Problem description
Your answer should be the lines below from the one with "HOME (206, 1713)" to the one with "[Main menu toggle] (150, 16)", both included, given again exactly and with nothing added.

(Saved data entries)
+++
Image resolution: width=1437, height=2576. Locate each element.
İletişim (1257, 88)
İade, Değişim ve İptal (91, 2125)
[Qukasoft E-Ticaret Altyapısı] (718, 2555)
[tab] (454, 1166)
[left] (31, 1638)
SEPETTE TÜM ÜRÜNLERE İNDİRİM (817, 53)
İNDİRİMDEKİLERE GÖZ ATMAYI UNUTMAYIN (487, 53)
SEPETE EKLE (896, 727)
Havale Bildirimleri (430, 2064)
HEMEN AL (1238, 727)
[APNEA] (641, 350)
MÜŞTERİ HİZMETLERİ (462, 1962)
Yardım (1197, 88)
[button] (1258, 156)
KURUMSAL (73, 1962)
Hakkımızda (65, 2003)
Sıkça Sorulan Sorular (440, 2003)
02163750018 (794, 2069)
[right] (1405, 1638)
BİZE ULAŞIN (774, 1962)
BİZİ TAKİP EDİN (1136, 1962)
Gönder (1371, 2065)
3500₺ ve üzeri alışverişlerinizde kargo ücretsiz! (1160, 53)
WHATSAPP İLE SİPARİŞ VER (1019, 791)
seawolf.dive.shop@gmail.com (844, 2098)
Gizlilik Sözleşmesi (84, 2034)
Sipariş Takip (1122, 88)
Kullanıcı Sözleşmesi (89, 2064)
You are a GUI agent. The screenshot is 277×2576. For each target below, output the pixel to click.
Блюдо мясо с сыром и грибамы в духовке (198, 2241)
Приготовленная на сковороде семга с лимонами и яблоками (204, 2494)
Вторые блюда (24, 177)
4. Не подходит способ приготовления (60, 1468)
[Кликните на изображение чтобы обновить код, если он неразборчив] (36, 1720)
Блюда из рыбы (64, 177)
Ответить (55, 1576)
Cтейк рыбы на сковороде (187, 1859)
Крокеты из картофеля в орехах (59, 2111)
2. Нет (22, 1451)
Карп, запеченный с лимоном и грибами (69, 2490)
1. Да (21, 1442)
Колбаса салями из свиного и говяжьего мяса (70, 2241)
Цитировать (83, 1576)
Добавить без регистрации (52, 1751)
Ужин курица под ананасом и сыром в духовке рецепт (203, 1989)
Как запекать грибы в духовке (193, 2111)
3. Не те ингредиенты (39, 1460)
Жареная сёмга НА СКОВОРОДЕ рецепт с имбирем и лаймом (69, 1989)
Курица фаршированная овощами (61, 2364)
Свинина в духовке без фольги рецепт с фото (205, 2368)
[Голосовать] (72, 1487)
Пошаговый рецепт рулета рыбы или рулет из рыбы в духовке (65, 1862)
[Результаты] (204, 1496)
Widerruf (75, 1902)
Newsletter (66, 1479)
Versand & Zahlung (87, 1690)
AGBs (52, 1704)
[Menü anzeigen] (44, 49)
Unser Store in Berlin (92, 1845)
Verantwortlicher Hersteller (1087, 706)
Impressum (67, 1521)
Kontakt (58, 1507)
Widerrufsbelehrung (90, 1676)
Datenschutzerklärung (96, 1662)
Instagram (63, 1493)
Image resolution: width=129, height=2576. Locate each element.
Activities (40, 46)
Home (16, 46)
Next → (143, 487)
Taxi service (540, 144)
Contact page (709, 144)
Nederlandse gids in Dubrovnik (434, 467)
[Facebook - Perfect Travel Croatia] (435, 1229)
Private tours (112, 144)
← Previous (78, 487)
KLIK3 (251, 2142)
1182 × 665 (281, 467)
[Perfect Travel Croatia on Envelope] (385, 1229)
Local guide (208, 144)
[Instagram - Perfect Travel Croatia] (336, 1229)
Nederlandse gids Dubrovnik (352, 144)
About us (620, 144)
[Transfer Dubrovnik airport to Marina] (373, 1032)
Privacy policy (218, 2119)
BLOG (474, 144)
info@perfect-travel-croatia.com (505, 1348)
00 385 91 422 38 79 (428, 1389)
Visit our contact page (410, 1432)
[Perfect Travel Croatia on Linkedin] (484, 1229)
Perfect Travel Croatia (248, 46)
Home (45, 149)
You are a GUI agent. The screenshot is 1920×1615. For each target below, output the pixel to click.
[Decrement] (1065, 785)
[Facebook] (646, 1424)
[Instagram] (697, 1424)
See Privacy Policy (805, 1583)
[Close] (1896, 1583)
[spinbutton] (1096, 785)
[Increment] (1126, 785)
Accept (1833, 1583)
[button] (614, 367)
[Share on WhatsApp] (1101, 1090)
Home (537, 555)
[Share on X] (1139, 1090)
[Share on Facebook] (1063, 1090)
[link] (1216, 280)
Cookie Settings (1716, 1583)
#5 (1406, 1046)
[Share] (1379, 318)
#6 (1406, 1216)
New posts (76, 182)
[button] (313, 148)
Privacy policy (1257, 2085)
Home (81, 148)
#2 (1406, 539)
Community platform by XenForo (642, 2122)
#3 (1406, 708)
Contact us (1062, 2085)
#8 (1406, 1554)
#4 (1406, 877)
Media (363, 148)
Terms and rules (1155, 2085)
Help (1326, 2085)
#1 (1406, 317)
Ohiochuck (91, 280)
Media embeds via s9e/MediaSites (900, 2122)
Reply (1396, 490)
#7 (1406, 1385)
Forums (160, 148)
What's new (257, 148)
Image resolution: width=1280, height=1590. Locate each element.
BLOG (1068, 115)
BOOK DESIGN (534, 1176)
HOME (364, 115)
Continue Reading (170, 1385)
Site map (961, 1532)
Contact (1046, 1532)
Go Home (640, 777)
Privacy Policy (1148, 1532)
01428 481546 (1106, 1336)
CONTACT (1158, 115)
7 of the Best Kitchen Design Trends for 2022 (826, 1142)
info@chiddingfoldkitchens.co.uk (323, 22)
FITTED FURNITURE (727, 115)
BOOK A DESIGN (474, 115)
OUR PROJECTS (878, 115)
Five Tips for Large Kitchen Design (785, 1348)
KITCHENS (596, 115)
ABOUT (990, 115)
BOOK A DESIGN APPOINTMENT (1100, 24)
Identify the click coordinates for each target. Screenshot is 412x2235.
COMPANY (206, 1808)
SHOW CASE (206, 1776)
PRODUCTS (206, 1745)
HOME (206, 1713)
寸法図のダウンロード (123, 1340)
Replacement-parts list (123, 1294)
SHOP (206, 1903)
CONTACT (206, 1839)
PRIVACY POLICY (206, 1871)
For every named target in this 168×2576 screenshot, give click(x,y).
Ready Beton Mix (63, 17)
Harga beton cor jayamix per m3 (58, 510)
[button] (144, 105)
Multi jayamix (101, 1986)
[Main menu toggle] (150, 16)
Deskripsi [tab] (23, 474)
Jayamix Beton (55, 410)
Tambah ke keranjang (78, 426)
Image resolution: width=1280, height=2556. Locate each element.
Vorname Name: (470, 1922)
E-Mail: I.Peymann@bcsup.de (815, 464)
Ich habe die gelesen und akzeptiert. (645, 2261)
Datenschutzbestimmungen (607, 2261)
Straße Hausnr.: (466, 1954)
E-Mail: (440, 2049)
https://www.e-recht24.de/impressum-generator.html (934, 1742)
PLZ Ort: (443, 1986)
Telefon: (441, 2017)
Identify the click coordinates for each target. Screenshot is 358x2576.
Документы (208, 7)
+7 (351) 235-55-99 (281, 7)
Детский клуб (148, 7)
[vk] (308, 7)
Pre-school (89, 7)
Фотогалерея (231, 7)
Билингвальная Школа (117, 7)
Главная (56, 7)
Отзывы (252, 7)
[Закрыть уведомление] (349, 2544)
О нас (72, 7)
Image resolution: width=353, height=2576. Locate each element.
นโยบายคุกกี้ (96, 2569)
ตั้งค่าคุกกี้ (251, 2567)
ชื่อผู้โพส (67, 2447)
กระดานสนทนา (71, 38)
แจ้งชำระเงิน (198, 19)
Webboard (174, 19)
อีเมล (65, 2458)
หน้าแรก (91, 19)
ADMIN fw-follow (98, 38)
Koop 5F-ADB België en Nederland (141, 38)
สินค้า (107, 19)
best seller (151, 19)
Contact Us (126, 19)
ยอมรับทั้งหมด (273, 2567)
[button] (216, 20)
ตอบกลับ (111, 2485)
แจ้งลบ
+++
Reply
HOME (206, 1713)
寸法図のダウンロード (123, 1340)
Replacement-parts list (123, 1294)
SHOP (206, 1903)
CONTACT (206, 1839)
PRIVACY POLICY (206, 1871)
For every named target in this 168×2576 screenshot, give click(x,y).
Ready Beton Mix (63, 17)
Harga beton cor jayamix per m3 (58, 510)
[button] (144, 105)
Multi jayamix (101, 1986)
[Main menu toggle] (150, 16)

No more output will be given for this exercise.